Etwas in ihrer Stimme vermochte Nick nicht einzuordnen. Zweifel, Erleichterung, Unsicherheit – es schien eine Mischung aus all diesen Dingen zu sein.
Als sie das Büro verlassen hatte, wandte er sich an Gary. „Ich hoffe, sie sagt zu. Annabelle wäre perfekt für die Rolle. Und wenn sie auch noch ein Kind an der Hand hat …“
„Ja, wirklich eigenartig“, gab Gary zu.
„Wie meinst du das? Eigenartig?“
„Es passt ein bisschen zu gut, findest du nicht? Warum sollte sie das tun? Engagierte Sekretärin hin oder her!“
„Ich weiß nicht, was du meinst“, erwiderte Nick eine Spur gereizt. „Ich nehme an, es ist das Geld, das sie interessiert. Ist das nicht für die meisten Menschen ein starkes Motiv?“
„Du glaubst, sie tut es nur wegen des Geldes?“
„Natürlich. Warum sonst?“ Warum sonst sollte sich eine Frau, die er kaum kannte, bereit erklären, sich als seine Partnerin auszugeben? Auch wenn er sonderbarerweise eine Spur von Enttäuschung bei diesem Gedanken verspürte – Geld regierte schließlich die Welt.
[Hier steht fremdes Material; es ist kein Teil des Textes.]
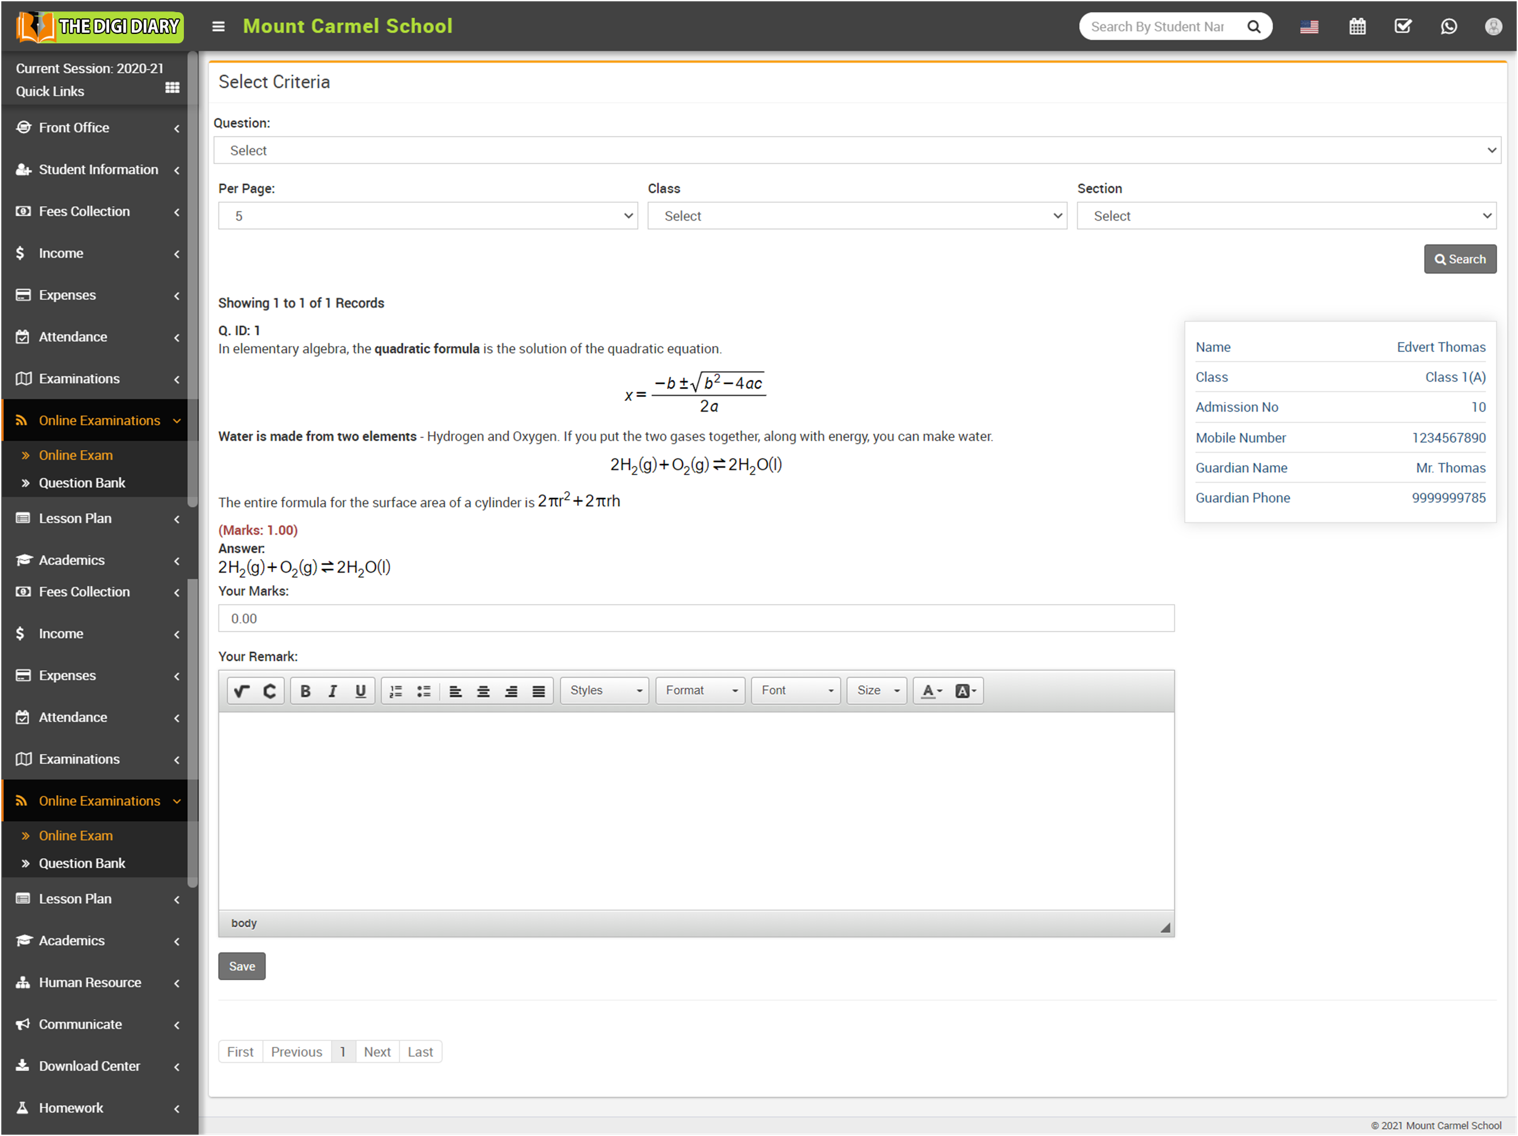Toggle italic formatting in editor
This screenshot has height=1136, width=1518.
pyautogui.click(x=333, y=691)
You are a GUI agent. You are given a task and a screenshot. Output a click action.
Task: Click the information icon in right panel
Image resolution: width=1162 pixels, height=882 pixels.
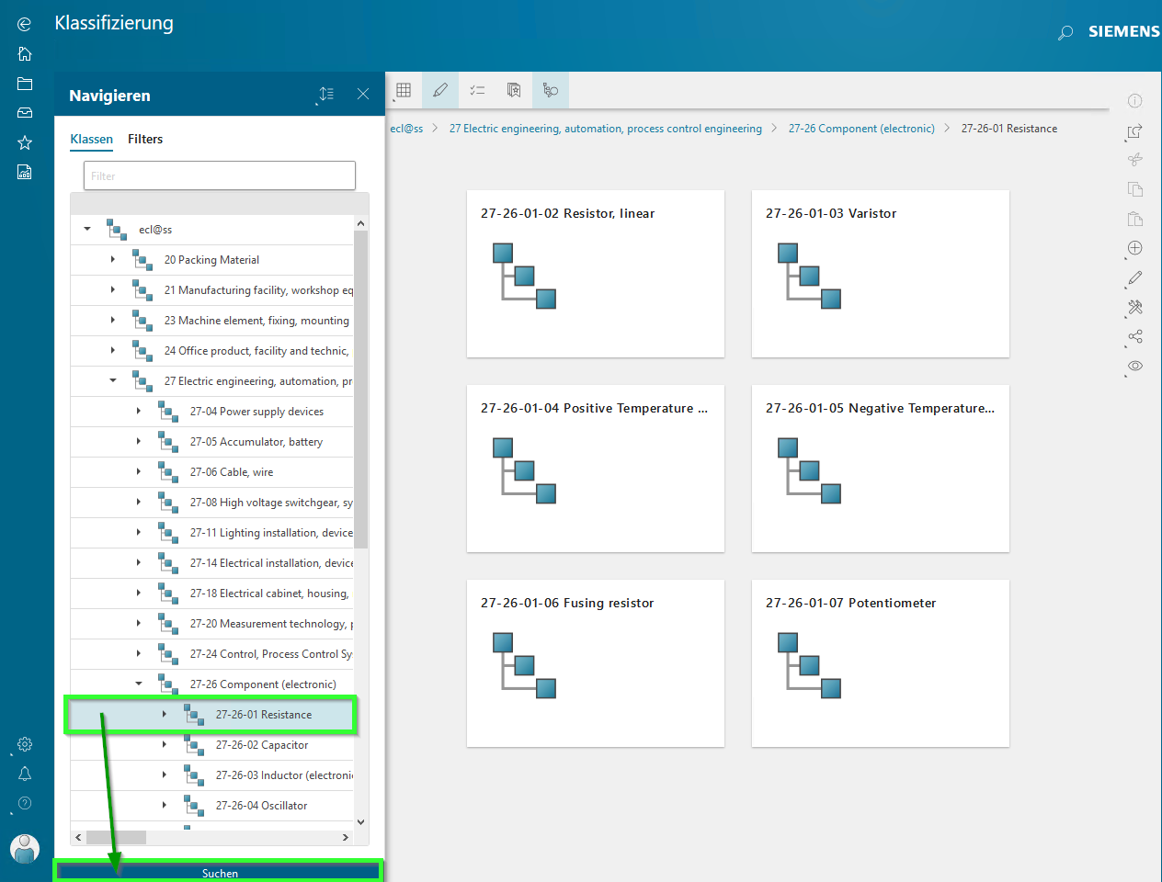[1135, 101]
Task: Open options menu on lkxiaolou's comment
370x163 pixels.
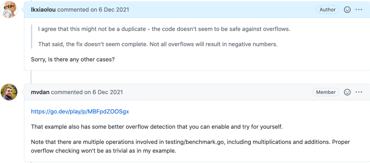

„Da wäre ich mir nicht so sicher“, gab Gary zur Antwort.
Annabelle hatte weiche Knie, als sie das Bürogebäude verließ. Sie fühlte sich wie in einem Traum und erwartete jeden Moment, daraus aufzuwachen. Hatte Nick Stephens ihr wirklich angeboten, sie mit nach Griechenland zu nehmen, wo sie vor seinen Eltern seine Frau spielen sollte? Konnte so eine verrückte Idee überhaupt wahr sein?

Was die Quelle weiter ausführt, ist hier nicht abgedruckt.